Aucun cap, aucune ambition politique, des budgets en berne… et aucun ministre pour les quartiers populaires. Sur 41 membres du nouveau gouvernement, la politique de la ville n’apparaît nulle part. Pas même un mot du Premier ministre pour les habitant·es des quartiers populaires lors de son discours de politique générale. Il ne peut pas s’agir d’une simple omission. C’est une volonté. Un choix qui laisse tous les acteurs de la politique de la ville choqués.
Parfois qualifiés de voyous, de racailles, voire animalisés par l’extrême droite et la droite qui parlent d’ensauvagement d’une partie de la société, les habitant·es des quartiers populaires n’ont cessé d’être stigmatisés ces dernières années. Ils sont maintenant ignorés.

::::::::::

Consignes>
**a.** Reproduisez le passage du texte sur les quartiers populaires depuis « Parfois qualifiés de » jusqu'à « sont maintenant ignorés. » inclus.
**b.** D'après le texte sur les quartiers populaires, combien de membres compte le nouveau gouvernement ?
Les lignes qui suivent forment un matériau indépendant du texte.

Données enregistrées>
::::::::::

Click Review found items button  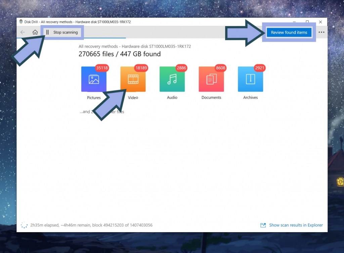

::::::::::

Corrigé>
**a.**
Parfois qualifiés de voyous, de racailles, voire animalisés par l’extrême droite et la droite qui parlent d’ensauvagement d’une partie de la société, les habitant·es des quartiers populaires n’ont cessé d’être stigmatisés ces dernières années. Ils sont maintenant ignorés.

**b.** Il compte 41 membres.